Il a mis une telle conviction dans ce qu’il vient de dire, que je pense tout à coup : « Comme ce serait beau, si c’était vrai ! » Sans blague. Même, pendant une seconde, j’ai eu envie de le croire, j’ai entrevu un paradis social où les pandores auraient la vocation du bonheur-citoyen, un joli monde où l’on ne shooterait les vieux qu’avec leur accord exprès, où les gentilles fées ne défourailleraient pas en pleine rue sur les têtes blondes, où les têtes blondes ne casseraient pas les têtes brunes, une société où personne n’aurait à faire dans le social, où Julia, ma si belle Corrençon, pourrait enfin remplacer ses raisons d’écrire par des occasions de me baiser. Bon Dieu que ce serait beau !

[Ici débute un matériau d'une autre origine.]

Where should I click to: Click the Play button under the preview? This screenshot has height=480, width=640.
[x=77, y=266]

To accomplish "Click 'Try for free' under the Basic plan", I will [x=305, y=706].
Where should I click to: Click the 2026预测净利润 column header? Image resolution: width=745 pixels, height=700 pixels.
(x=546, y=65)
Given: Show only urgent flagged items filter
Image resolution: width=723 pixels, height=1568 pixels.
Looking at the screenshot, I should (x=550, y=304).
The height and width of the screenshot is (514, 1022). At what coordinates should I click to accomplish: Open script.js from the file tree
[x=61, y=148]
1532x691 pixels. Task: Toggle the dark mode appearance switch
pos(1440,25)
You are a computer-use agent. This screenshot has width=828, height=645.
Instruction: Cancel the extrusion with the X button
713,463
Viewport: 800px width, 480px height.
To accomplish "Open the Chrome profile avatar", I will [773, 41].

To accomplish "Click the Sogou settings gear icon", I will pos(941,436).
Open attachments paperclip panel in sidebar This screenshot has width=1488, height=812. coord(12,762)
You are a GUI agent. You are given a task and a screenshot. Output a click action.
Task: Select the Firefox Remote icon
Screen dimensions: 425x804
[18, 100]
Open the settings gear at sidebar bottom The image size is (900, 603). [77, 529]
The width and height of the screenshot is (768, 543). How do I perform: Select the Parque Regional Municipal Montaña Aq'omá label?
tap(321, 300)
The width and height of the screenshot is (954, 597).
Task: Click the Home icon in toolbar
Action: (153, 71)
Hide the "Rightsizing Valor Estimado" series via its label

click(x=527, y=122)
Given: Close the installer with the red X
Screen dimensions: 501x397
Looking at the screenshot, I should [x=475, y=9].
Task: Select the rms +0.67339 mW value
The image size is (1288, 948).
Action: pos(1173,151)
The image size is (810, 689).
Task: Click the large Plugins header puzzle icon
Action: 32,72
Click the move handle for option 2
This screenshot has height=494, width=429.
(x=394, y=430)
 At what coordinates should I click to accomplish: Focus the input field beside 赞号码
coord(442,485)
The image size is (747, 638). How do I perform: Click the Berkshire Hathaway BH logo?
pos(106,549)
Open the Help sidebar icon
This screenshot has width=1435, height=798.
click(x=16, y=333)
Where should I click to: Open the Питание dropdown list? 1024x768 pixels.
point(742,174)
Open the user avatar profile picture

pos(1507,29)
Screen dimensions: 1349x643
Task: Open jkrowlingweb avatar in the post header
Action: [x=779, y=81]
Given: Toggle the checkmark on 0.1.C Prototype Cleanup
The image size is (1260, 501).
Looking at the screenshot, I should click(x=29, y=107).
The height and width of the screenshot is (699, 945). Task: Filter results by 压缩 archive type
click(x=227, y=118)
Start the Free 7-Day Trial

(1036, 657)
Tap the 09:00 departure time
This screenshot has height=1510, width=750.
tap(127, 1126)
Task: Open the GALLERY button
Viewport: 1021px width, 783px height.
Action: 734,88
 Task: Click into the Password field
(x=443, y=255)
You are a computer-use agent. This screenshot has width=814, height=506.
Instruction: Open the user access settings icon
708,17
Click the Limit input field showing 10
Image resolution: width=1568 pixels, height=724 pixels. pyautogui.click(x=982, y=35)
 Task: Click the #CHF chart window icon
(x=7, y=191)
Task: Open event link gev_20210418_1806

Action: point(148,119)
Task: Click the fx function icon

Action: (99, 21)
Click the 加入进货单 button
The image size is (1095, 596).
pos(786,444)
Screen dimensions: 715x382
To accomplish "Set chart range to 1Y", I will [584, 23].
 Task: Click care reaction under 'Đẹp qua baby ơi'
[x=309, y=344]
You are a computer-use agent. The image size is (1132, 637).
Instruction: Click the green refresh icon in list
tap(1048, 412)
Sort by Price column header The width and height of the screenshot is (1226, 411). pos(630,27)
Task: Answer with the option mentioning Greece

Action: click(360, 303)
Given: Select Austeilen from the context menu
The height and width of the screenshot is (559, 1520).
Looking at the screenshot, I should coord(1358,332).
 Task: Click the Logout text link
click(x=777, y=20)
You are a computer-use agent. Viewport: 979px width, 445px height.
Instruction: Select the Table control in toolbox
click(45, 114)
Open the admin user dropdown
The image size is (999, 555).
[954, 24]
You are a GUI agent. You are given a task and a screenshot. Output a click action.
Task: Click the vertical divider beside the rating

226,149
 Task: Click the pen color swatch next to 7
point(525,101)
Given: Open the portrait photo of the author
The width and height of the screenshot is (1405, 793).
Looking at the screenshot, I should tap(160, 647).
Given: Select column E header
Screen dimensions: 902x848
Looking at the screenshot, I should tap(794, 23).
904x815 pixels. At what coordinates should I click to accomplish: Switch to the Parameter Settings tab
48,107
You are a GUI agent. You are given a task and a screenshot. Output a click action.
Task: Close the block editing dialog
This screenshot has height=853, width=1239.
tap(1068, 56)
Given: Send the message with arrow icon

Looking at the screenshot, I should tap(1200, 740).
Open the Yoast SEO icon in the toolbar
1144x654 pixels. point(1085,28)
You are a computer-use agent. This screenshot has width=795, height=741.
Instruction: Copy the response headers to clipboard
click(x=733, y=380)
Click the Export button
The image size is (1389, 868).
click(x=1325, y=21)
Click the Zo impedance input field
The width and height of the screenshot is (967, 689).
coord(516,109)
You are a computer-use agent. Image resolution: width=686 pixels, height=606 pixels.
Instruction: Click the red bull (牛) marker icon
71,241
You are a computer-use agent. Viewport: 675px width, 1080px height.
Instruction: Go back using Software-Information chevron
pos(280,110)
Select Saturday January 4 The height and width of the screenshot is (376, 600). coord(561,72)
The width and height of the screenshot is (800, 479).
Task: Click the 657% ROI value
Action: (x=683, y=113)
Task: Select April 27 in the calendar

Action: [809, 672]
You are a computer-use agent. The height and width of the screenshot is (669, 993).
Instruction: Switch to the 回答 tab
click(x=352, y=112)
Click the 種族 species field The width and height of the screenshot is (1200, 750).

— Et je respecte les intellectuels dans votre genre, Malaussène, mais je ne les laisserai pas se mettre en travers de ma route quand il s’agit de coincer un bougnoule qui fait dans la came.
(Ainsi meurt un rêve.)
— Parce que c’est de ça qu’il s’agit, au cas où vous ne l’auriez pas pigé. Ce que Hadouch Ben Tayeb vous proposait, ou était sur le point de vous proposer, ce sont des saloperies d’amphétamines mises au rebut par nos services de contrôle, mais qu’il se procure librement dans les pharmacies algériennes pour les réintroduire chez nous.